Phishing is the attempt to get users to disclose various types of confidential information by using an email that appears to be legitimate. The technique works around users who believe problems only occur if they open emails from “unknown” senders or who are simply harried and see what, on the surface, appears to be a reasonable request.
The newest scam is described in the release as follows:
This latest scam email variation comes with a subject line of “Software Support Update” and highlights an “Important Software System Upgrade.” It thanks recipients for continuing to trust the software provider to serve their tax preparation needs and mimics the software providers’ email templates.
The e-mail informs the recipients that due to a recent software upgrade, the preparer must revalidate their login credentials. It provides a link to a fictitious website that mirrors the software provider’s actual login page.
Instead of upgrading software, the tax professionals are providing their information to cybercriminals who use the stolen credentials to access the preparers’ accounts and to steal client information.
The sender will make the email look just like normal emails that come from the vendor in question by “borrowing” the graphics used in those emails and mimicking their formatting. The sender may either create a “from” address that is “close” to the real vendor, or if the sender is at skilled in how email works, actually place the normal address the vendor uses to send email communications in the “from” line.
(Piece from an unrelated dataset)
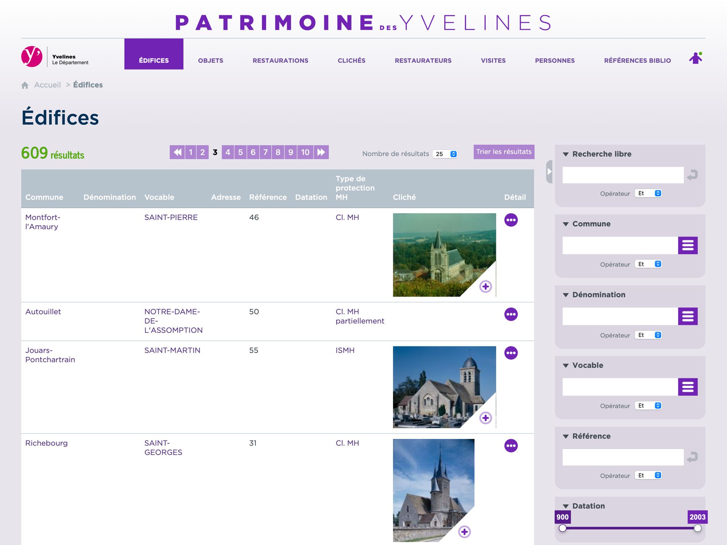727x545 pixels.
Task: Enlarge the Saint-Martin church photo with plus icon
Action: click(485, 418)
As the IRS notes, this attack goes for what’s most often the key weakness in any IT security system—the user—by taking advantage of the fact that the user is busy and just wants to get his/her projects completed. So an email that looks like one the user has seen before and talks about a matter that, at first glance, seems reasonable simply gets processed without additional thought.
The release points out:
This sophisticated scam yet again displays cybercriminals’ tax savvy and underscores the need for tax professionals to take strong security measures to protect their clients and protect their business. This is the time of year when many software providers issue software upgrades and when tax professionals are working to meet the Oct. 15 deadline for extension filers.
The release reminds professionals that tax software vendors simply do not embed links into emails asking them to validate passwords.
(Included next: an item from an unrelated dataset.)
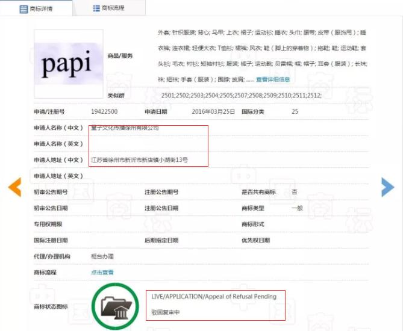Go to previous trademark with orange arrow
Screen dimensions: 403x331
(x=14, y=187)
Less helpful is the guidance in the release to “never open a link or an attachment from a suspicious email.” Unfortunately, such advice arguably makes the problem worse and not better—the problem is that the email was construction specifically not to look suspicious, taking advantage of the fact that users think they are fine as long as the email they have received doesn’t appear “suspicious” to the user.
This advice is “standard boilerplate” language used by many security professionals that is attached to such notices. Unfortunately, at this point the widespread knowledge of such a “rule to insure you are safe” (and despite the fact it doesn’t say that specifically, it’s how users will hear it) is being relied upon by scammers to make it more likely the victim will fall for their scheme.
So, to put it bluntly—the mere fact an email doesn’t look suspicious doesn’t mean it is not a scam. None of us would advise clients that just because the person asking for money for a “can’t miss” investment doesn’t look suspicious doesn’t mean he/she is legitimate—and, in fact, we’d likely give the line that to be a con man you can’t look like a con man. The same is true of emails—in today’s world, to be an effective scam email, the item can’t look like a scam email.
Honestly, users need to be trained that any email that asks you to “click a link” or give information must be treated as potentially a phishing attack. Users should avoid clicking the link if possible (you can type addresses into your browser’s address bar directly) and, if not possible, confirm that the request is legitimate before clicking on the link.
Similarly, any request for usernames, passwords or sensitive information that arises from following the link in an email has to be treated as highly suspicious.